The breakpoints in 6 and 10 in the present case were identified by high resolution G-banding. Due to lack of availability of FISH probes for the specific regions in two chromosomes, precise delineation of the breakpoints at subband or molecular level could not be performed in the present study. However, the breakpoints at band level are apparently correct and that obviates the deletion of FOXC1 [5, 1820], FOXF1 and FOXQ1(5), BMP6, GMDS, FKHL7 [21, 22] genes mapped in 6p25-pter region, whereas partial trisomy 10q24-qter confirms triplication of PITX3 and other genes. Therefore, the complexity of phenotypic and clinical expression is solely caused by deletion or partial trisomy is not justified. Molecular mapping of the genes altered in the present case could have collected more information on genotype-phenotype association.

Thus it is imperative to speculate that the phenotypic and systemic complication in our case could be the manifestation of the combined effect of a complex genotype with deletion of 6p, distal trisomy 10q, and chimeric gene resulted from fusion of 10q on 6p. Nevertheless, variable phenotypic and clinical expression could be due to meiotic crossing over and recombination at rearranged segments on both chromosomes and loss of nucleotides in formation of balanced translocation in mother, if any. It is apparent that the present child might develop speech, hearing and vision impairment with more systemic complications during future developmental milestones. A comprehensive followup of development could help to understand the expression of the unbalanced karyotype.
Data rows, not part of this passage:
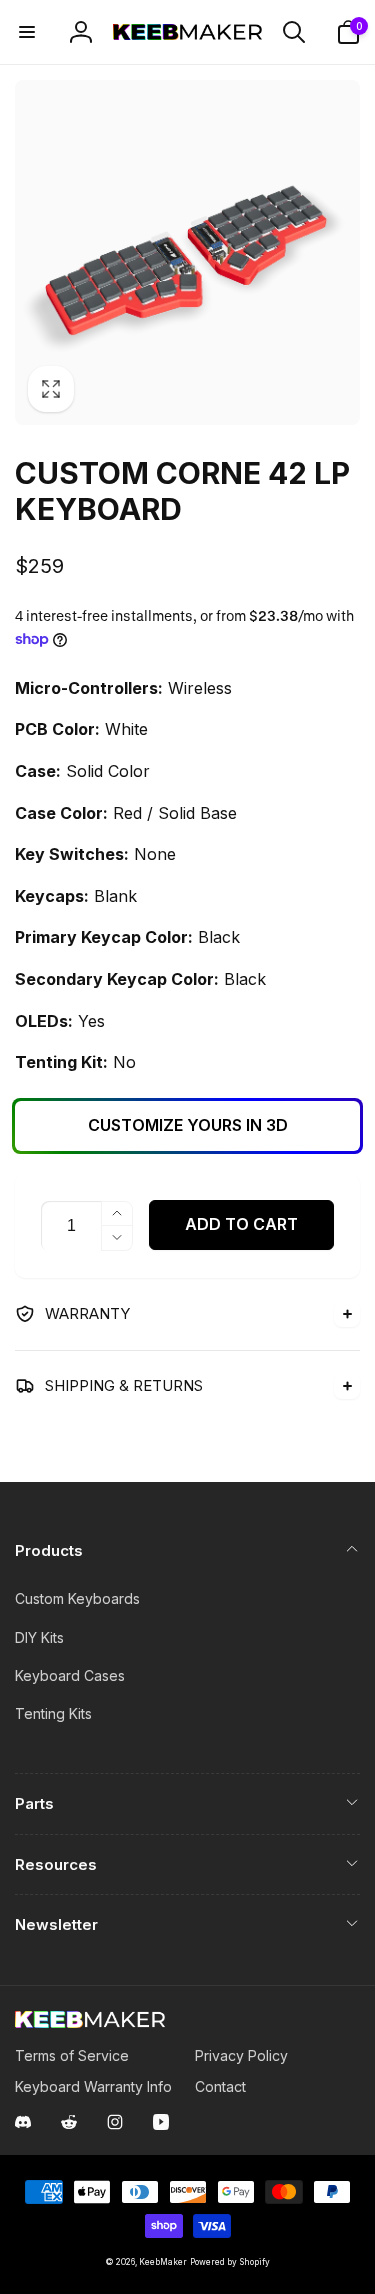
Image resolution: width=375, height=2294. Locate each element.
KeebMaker (163, 2262)
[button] (27, 32)
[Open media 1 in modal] (187, 252)
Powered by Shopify (230, 2262)
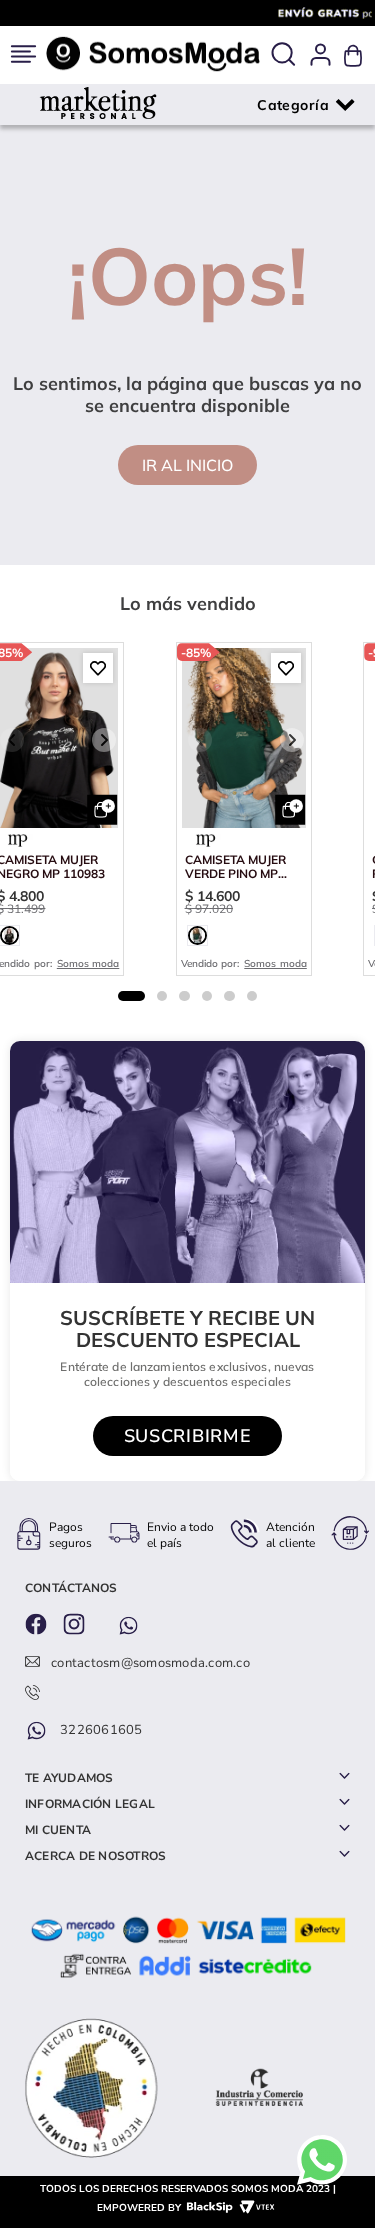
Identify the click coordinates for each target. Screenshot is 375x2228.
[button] (283, 55)
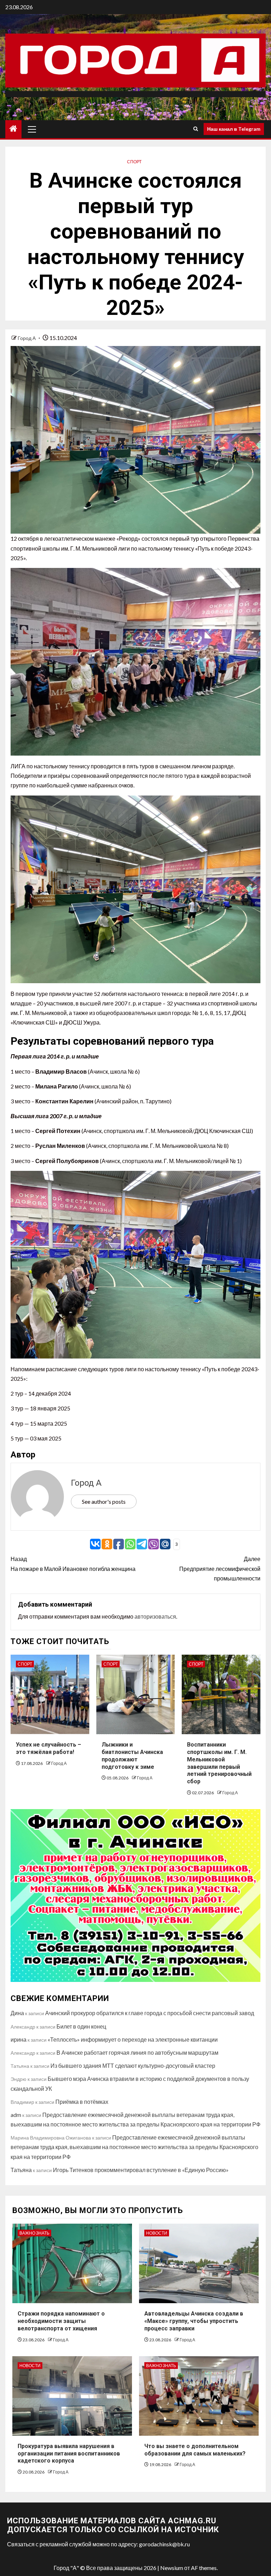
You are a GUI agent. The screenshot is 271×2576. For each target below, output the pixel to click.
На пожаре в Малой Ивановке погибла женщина (73, 1563)
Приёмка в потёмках (81, 2101)
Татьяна (21, 2169)
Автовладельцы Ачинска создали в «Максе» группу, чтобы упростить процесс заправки (193, 2321)
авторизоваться (155, 1616)
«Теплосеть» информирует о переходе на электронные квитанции (133, 2039)
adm (16, 2114)
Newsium (171, 2567)
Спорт (134, 161)
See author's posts (104, 1501)
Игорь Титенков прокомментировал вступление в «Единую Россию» (141, 2169)
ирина (18, 2039)
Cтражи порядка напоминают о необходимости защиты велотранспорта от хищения (61, 2321)
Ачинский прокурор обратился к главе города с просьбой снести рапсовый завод (149, 2012)
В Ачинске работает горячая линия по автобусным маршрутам (137, 2052)
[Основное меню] (32, 129)
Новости (156, 2233)
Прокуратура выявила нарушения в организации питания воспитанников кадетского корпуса (69, 2453)
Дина (17, 2012)
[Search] (195, 129)
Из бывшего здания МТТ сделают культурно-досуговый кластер (132, 2065)
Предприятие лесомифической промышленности (219, 1568)
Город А (27, 338)
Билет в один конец (81, 2026)
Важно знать (34, 2233)
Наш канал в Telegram (233, 129)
Moreover, it is difficult to describe the present case as a distinct syndrome. This paper emphasizes the importance of public awareness regarding chromosomal rearrangements and importance of genetic counseling and prenatal diagnosis for prevention of recurrences and associated familial and societal stress.

ConflictofInterests

There is no conflict of interests in carrying out the investigation. The parents’ consent was obtained upon thorough counseling.

Acknowledgments

The authors wish to acknowledge Mahatma Gandhi Mission Trust for funding of the investigations. The authors also wish to thank Miss Aditi Malu for her help in technical processing.